→ RECORDS TO PROCESS:
_____
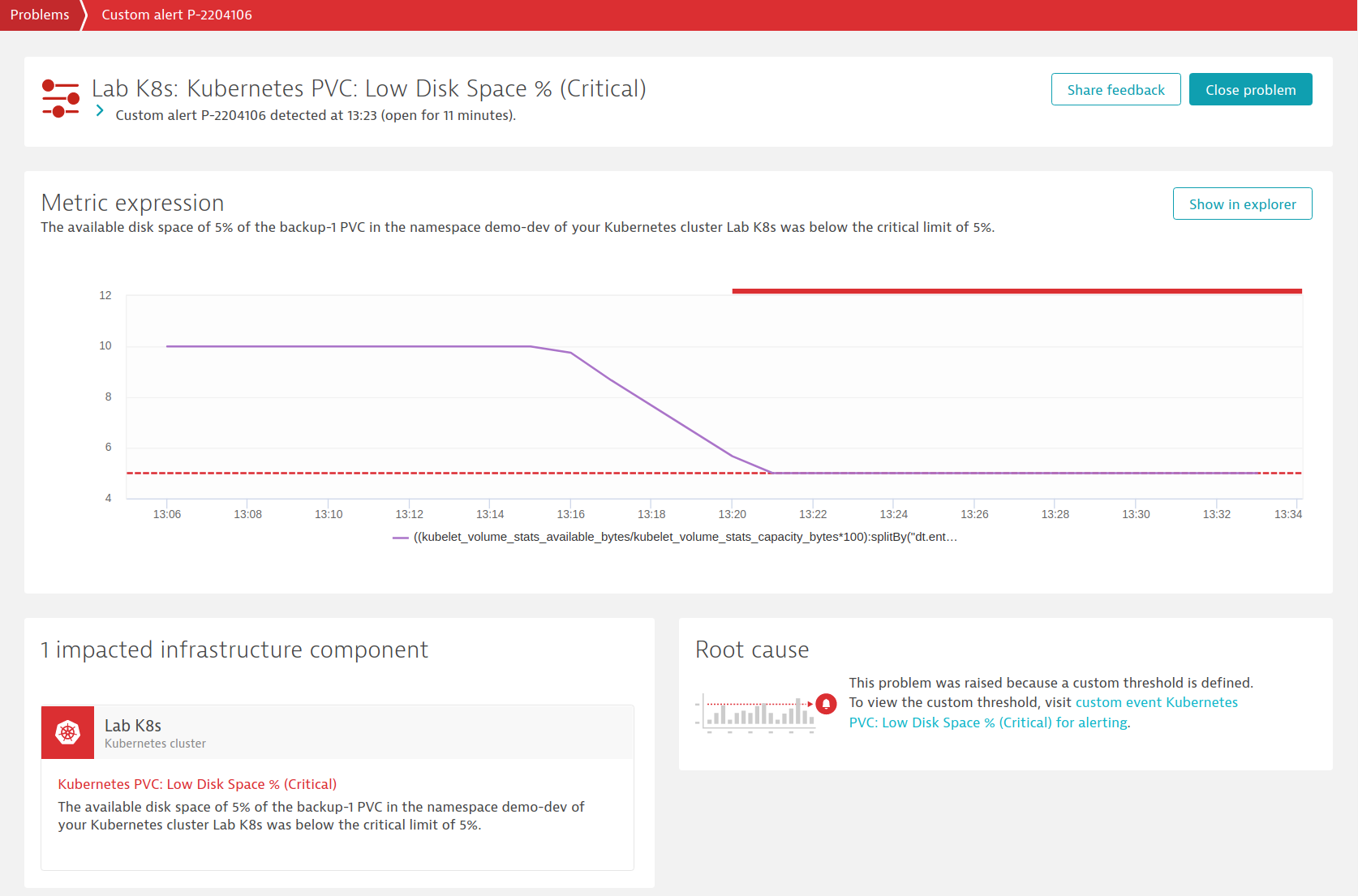Click the 13:20 time axis label
Image resolution: width=1358 pixels, height=896 pixels.
pyautogui.click(x=732, y=514)
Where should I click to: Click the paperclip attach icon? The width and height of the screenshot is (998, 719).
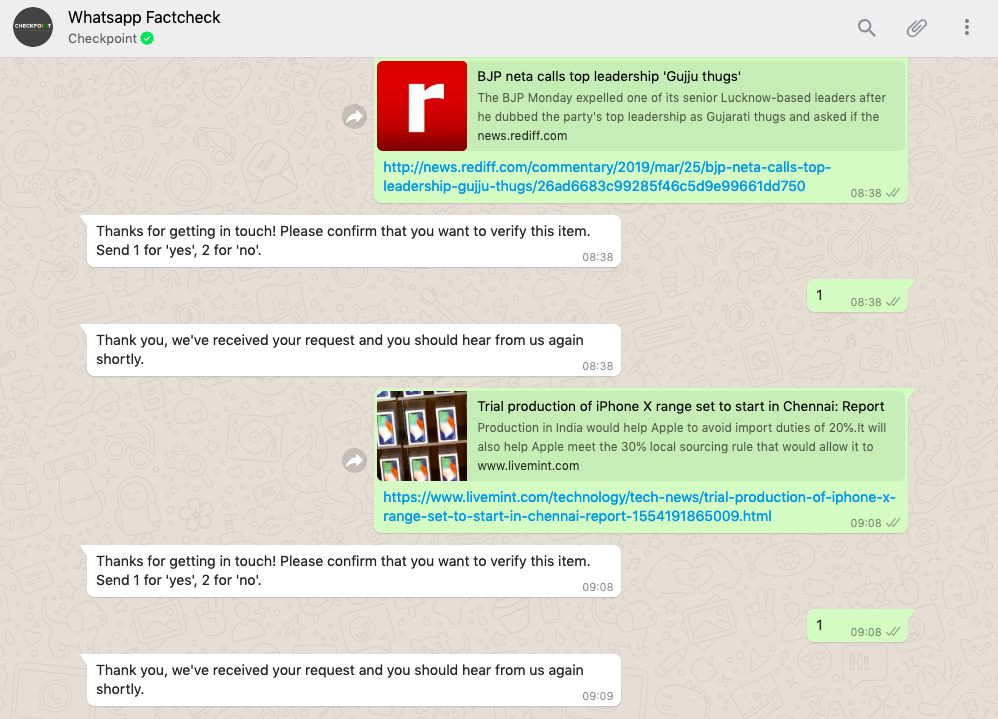(x=916, y=28)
_____
→ ACTION ITEM:
Copy exactly, and only, the lines from the line containing "Where should I" through the final line of the material above, with no pictures.

→ WORKED SOLUTION:
Where should I click to: Click the paperclip attach icon? The width and height of the screenshot is (998, 719).
(x=916, y=28)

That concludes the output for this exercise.